# Benchmarking Audioseal on the SHUSH attack applied on RAVDESS Dataset

In this notebook, we outline the steps taken to benchmark the Audioseal architecture against different attacks on a dataset of audio files.  
In particular, we follow these steps:
- Load audio files from a dataset 
- Watermark each audio file using Audioseal
- Perform perturbations/attacks to the audio files
- Detect the watermarks on these attacked files and keep track of the confidence of Audioseal in its predictions that the files are watermarked.

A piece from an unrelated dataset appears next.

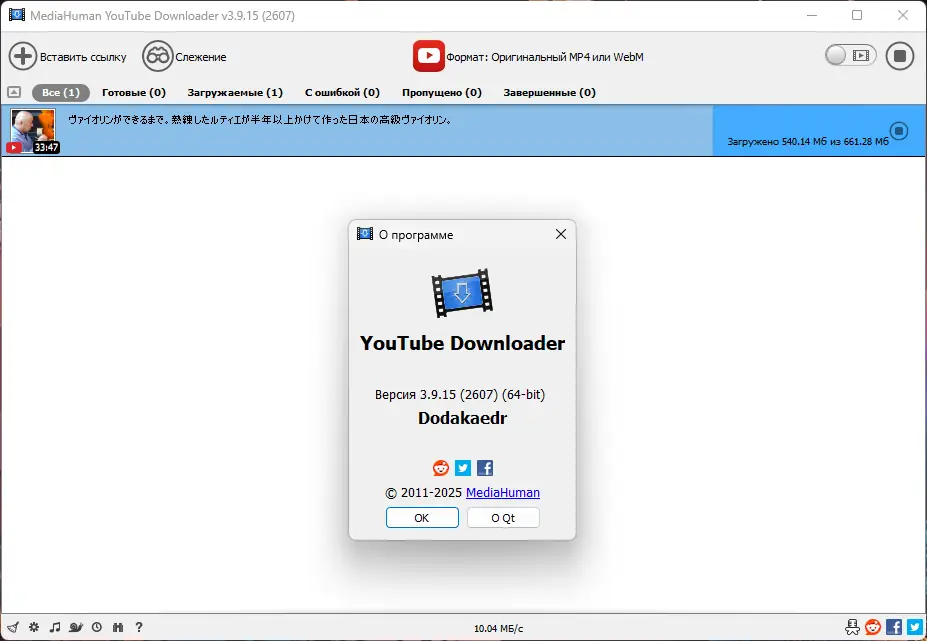Screen dimensions: 927x641
Task: Click the Reddit icon in the About dialog
Action: (x=440, y=467)
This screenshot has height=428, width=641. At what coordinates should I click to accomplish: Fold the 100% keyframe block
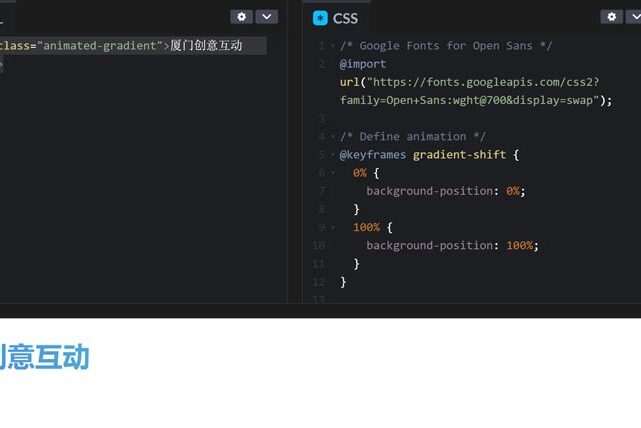tap(333, 227)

For a better understanding of Audioseal and its functionalities, it is highly recommended to go through the [Getting started notebook](https://github.com/facebookresearch/audioseal/blob/main/examples/Getting_started.ipynb).

## Dataset

We use the [RAVDESS Emotional Speech audio](https://www.kaggle.com/datasets/uwrfkaggler/ravdess-emotional-speech-audio) dataset for this experiment.   
This notebook provide two options to download and load the dataset either `manually` or `automatically` within the notebook.

### 1. Manual Dataset Download
To download the dataset manually, follow these steps:

- Visit Kaggle's [RAVDESS Emotional Speech audio](https://www.kaggle.com/datasets/uwrfkaggler/ravdess-emotional-speech-audio)o dataset page.
- Download the dataset to your local machine and place the unzipped files in the ./kaggle folder.
- Skip `Auto Download Step 1 & 2`

### 2. Automatic Dataset Download in Notebook
For automated download: Run `Auto Download Step 1 & 2`

- Obtain your Kaggle API credentials by navigating to `Account Settings` on Kaggle and generating a `kaggle.json` file.
- Place the `kaggle.json` file in the `./kaggle` folder at the same location as this notebook.
- The code will handle moving the `kaggle.json` file to the appropriate location and `download/unzip` the dataset into the `./kaggle` folder automatically.

In [2]:
# Auto Download Step 1

import os
import shutil
!pip install kaggle

if not os.path.exists('./kaggle'):
    os.makedirs('./kaggle')

if not os.path.exists(os.path.expanduser('~/.kaggle')):
    os.makedirs(os.path.expanduser('~/.kaggle'))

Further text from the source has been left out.